> Having a timeless standard for what makes someone a Software Engineer that we can all agree on and can be verified by third parties would be helpful.
I would think that if this were possible, it would have happened by now.
Programming as a profession - while not as old as other "engineering professions" - is much older than what you are insinuating here; for instance, COBOL dates from 1959, FORTRAN is a couple years older, and there are a few older languages before that.
https://en.wikipedia.org/wiki/History_of_programming_languag...
But let's use COBOL as a "standard" - since there is a ton of COBOL out there still running and being maintained (and probably more than a bit being created "new"). That's almost 60 years worth of commercial software development (using various languages starting with COBOL).

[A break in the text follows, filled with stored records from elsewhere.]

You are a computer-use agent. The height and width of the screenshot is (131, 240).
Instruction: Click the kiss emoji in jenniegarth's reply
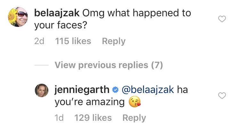tap(135, 103)
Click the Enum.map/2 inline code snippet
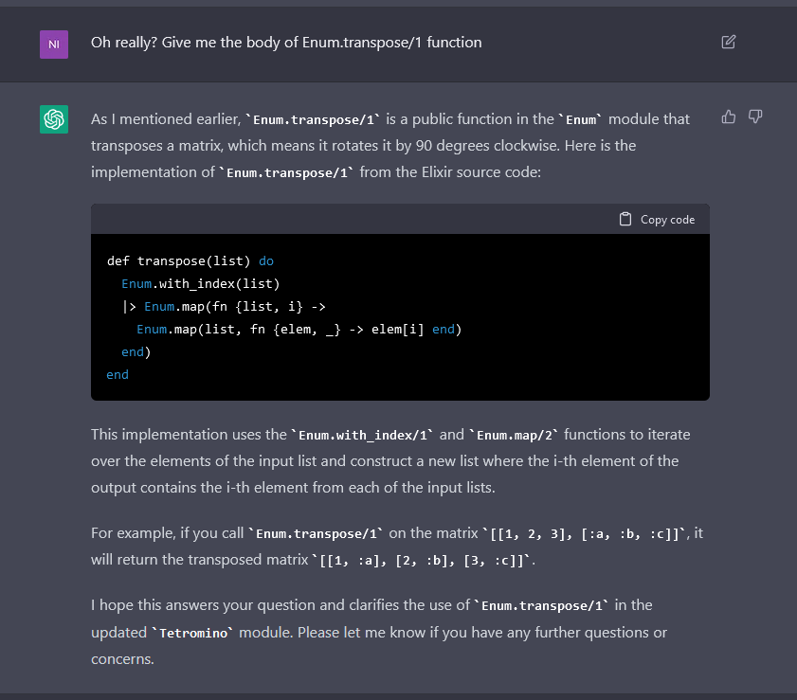 click(513, 434)
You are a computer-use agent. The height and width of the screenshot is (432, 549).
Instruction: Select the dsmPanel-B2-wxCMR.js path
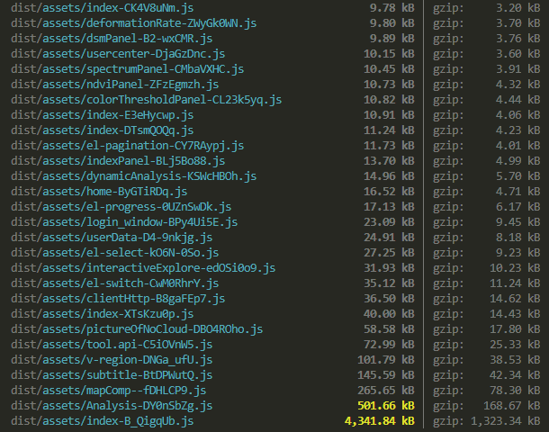tap(112, 38)
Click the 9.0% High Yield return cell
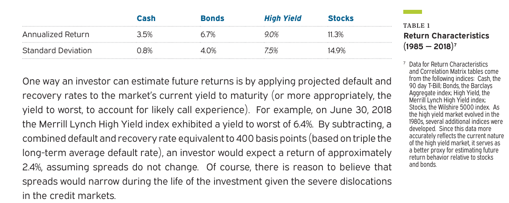Image resolution: width=509 pixels, height=203 pixels. tap(271, 34)
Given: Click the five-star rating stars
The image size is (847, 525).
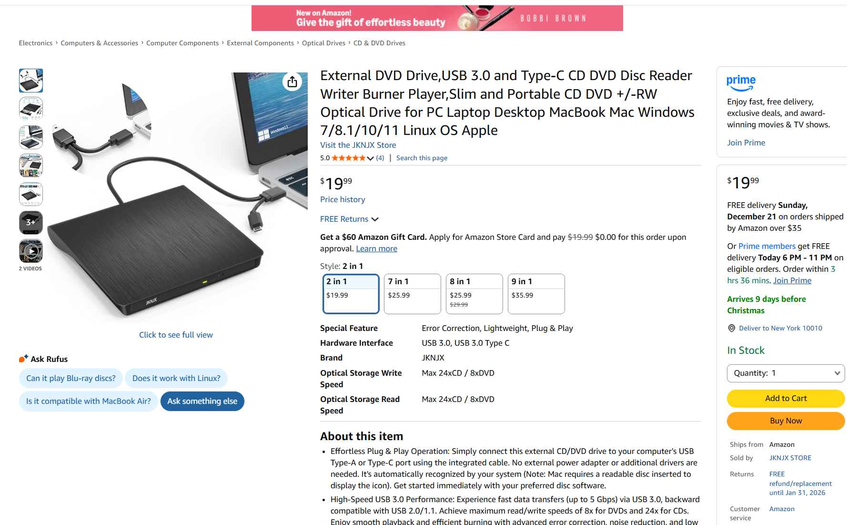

If a standard could be considered and developed, it would have likely been done by now.
There are more than a few arguments as to why it hasn't, but one of the best ones I have read about has to do with the fact that our tools, techniques, etc - seem to change and are updated so quickly, that standards for testing would become outdated at an insane pace. An engineer certified on a set of standards might be obsolete before he left the building!
Ok - somewhat hyperbolic, but you get the idea. For the "classic" engineers, their tools and techniques don't change much if at all over long periods of time - so certification is more straightforward. For some engineering professions, you can pretty much take someone who was certified in 1970, and be pretty certain that he or she would be able to do the same kind of work today. That would definitely not be the case for a proverbial "software engineer" certified to the standards of that time...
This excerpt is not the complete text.